Fara-7B – Microsoft’s Open-Source Small-Scale Agentic Computer Model

What is Fara-7B?

Fara-7B is Microsoft’s open-source, agentic Small Language Model (SLM) designed specifically for computer-use tasks. The model perceives webpages visually and operates interface elements such as the mouse and keyboard to help users complete tasks like filling forms, searching for information, or booking travel.With only 7 billion parameters, it delivers top-tier performance in its size class and can run directly on local devices, reducing latency and improving privacy.Fara-7B is trained with synthetic data, enabling efficient task execution while emphasizing safety. It is currently released as an experimental version to invite community exploration and feedback, driving ongoing technological progress.

Key Features

1. Automated task execution
Operates mouse, keyboard, and other UI elements to help users accomplish various computer tasks such as form filling, information search, travel booking, and account management.

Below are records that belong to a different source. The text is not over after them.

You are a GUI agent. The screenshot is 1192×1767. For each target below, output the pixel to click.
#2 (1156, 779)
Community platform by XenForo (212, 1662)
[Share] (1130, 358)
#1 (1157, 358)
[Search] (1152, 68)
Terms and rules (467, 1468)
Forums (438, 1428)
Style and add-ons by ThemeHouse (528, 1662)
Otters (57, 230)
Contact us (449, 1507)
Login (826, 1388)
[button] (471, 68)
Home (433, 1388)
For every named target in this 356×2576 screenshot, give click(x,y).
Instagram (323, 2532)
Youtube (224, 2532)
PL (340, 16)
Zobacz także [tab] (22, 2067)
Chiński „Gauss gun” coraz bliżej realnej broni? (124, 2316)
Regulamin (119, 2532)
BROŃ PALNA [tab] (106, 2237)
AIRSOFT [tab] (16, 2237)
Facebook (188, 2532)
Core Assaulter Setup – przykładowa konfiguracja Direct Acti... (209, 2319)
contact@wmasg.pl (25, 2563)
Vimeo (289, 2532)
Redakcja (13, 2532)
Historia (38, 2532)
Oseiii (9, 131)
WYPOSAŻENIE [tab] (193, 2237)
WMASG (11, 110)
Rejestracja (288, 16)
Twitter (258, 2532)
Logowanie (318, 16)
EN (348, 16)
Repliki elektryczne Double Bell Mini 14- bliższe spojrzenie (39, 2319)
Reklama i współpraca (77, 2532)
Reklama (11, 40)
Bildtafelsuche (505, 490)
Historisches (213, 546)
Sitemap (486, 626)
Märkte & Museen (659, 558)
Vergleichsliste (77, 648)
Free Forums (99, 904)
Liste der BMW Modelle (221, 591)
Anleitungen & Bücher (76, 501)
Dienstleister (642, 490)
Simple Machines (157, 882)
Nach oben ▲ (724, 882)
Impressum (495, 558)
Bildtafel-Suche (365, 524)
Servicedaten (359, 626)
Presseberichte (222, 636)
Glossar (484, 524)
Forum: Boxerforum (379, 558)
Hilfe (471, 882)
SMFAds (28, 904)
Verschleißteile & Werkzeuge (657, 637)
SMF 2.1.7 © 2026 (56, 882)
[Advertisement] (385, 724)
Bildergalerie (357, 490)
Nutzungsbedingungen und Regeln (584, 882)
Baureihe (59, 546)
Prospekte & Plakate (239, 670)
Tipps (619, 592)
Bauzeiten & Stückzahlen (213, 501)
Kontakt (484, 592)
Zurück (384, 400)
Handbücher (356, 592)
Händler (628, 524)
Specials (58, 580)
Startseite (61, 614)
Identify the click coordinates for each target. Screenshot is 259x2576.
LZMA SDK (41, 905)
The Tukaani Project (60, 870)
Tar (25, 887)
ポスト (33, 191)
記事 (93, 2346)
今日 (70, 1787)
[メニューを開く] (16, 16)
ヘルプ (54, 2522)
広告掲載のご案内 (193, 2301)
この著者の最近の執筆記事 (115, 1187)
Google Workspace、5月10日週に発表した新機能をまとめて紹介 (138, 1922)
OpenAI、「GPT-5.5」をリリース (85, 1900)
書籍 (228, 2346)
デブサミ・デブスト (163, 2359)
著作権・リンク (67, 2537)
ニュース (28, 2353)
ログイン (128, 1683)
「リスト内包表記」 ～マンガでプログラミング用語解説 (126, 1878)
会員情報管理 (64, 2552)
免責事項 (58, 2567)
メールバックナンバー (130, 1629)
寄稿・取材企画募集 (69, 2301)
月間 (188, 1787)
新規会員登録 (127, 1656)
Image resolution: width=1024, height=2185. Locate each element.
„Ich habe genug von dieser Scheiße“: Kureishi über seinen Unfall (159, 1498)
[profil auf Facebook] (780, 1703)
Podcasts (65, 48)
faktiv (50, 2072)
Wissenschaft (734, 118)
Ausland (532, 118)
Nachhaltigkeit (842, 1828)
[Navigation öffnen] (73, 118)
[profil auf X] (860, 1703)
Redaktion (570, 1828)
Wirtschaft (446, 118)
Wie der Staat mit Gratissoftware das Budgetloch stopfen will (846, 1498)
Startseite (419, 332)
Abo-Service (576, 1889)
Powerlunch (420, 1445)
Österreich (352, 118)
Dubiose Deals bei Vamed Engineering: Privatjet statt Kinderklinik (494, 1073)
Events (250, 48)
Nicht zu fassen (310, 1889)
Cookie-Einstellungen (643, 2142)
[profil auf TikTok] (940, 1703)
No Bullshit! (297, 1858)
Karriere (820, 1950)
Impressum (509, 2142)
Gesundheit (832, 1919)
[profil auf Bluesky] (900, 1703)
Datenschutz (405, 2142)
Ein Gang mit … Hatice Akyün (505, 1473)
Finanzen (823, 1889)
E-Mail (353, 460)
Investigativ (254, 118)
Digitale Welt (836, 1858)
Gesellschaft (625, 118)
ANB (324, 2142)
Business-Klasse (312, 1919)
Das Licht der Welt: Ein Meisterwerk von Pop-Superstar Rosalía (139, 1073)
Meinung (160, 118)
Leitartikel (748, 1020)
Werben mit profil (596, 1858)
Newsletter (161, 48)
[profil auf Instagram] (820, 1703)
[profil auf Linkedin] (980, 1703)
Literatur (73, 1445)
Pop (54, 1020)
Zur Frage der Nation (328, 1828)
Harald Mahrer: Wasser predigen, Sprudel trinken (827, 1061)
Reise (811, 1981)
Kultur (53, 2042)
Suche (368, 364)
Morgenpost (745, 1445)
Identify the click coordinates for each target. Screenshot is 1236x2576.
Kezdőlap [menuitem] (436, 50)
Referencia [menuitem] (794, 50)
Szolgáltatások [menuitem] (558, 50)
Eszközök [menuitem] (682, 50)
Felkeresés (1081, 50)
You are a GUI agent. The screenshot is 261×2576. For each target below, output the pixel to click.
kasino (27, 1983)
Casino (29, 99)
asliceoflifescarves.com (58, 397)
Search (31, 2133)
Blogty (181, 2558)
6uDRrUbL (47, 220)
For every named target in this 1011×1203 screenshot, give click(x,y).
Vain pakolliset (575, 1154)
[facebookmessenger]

2. Visual perception and interaction
The model directly perceives webpage content and performs actions—clicking, scrolling, typing—by predicting coordinates. It operates solely based on screen visuals without requiring auxiliary information (e.g., accessibility trees).

3. User interaction and control
During task execution, Fara-7B pauses at critical moments—such as when encountering sensitive information or important decisions—to wait for user confirmation or additional input, ensuring full user control.

4. Privacy protection and safety
All operations are executed locally on the device, ensuring no user data is transmitted externally. Actions are run within a sandboxed environment and fully logged for auditability.

5. Efficient task execution
Thanks to an optimized architecture and training pipeline, Fara-7B completes tasks in fewer steps—making it more efficient and cost-effective than other models of similar size.

Technical Principles of Fara-7B

► Vision-based interaction
The model perceives webpages through screenshots and simulates human-computer interaction directly, without relying on internal webpage structures such as the DOM or accessibility tree.

► Synthetic data generation
To overcome the shortage of high-quality training data, Microsoft built a synthetic data pipeline that generates large-scale, multi-step task data from public webpages and task prompts—avoiding the high cost of manual annotation.

► Multi-agent system for training
During training, a multi-agent system solves synthetic tasks to generate demonstration data for supervised fine-tuning. This system includes a task planner, webpage operator, and user simulator, which work together to complete tasks.

► Single-model distillation
The complexity of the multi-agent system is distilled into a single model, allowing Fara-7B to operate independently and making deployment lightweight and simple.

► Enhanced safety mechanisms
Safety data is incorporated during training, enabling the model to refuse harmful requests. All actions are logged to ensure full user oversight and accountability.